Whether you prefer the snow, sun, or riverside rural bliss, owning a place where you can get away from it all is an attractive prospect. But buying a holiday property, whether it’s a bach at the beach or a backblocks bolt-hole, is every bit as complex as buying a home that you live in full-time. That means you need to do your homework first to avoid any hassles – and that you engage a lawyer to help you through the process.
Dig into the detail
When you’ve found a property you like, it’s essential that you and your lawyer look at all the relevant legal documents. Ask your lawyer to check over the legal title and any information that the council has about the property, as recorded on the LIM. A title search will reveal any ‘invisible’ issues relating to the boundary or access. You should also check with the council whether there are any proposed developments in the area that could have an impact on the property and the neighbourhood.
Get the property properly checked
It’s a good idea to get the property thoroughly checked by someone who can identify significant defects, future or urgent maintenance issues and problems caused by gradual deterioration. A coastal holiday property may have a few more maintenance issues than you might expect from a city townhouse. We recommend using a qualified and insured building inspector to do this work.
If you get a DIY guru friend in to have a look instead, ask them to look for structural problems, any evidence that the property is a leaky building, issues caused by deferred maintenance (such as weatherboards rotting due to peeling paint) and areas where there is damp or mould. Simple things like aged electrical or water supply fixtures may also create headaches later on if not managed up front. Don’t forget to factor in costs for fixing any identified problems that may be significantly more involved to manage than town repairs and maintenance, as well as plan for long-term upkeep.
Assess the risks
Depending on where the property is, you also need to be hard-headed about the risk of natural hazards such as tsunami or coastal erosion. In 2017 a report commissioned by the Deep South National Science Challenge pointed out that nearly 44,000 homes in New Zealand are less than 1.5 metres above the current average spring high tide mark. With rising sea levels and the increasing likelihood of storm surges and king tides predicted, many of these properties are at serious risk of frequent inundation. This means some insurance companies are already raising premiums or excesses for properties that have been identified as high-risk or putting restrictions on what they will cover. It can be difficult to get finance approved if a property cannot be insured, so it pays to investigate this closely.

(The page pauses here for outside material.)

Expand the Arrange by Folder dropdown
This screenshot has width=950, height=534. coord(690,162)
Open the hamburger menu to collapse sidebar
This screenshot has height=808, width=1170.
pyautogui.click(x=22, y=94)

If you get through all those steps and the property still looks like a good bet, think about the long-term. Are you thinking about using it to earn an income when you’re not in residence, such as renting it out or putting it on AirBnB or a similar platform? Be aware that some councils are tightening up restrictions on homeowners doing this, which could affect your plans and costs. Take a moment to think about security as well. Keeping a holiday home secure means thinking about what happens when you’re not there.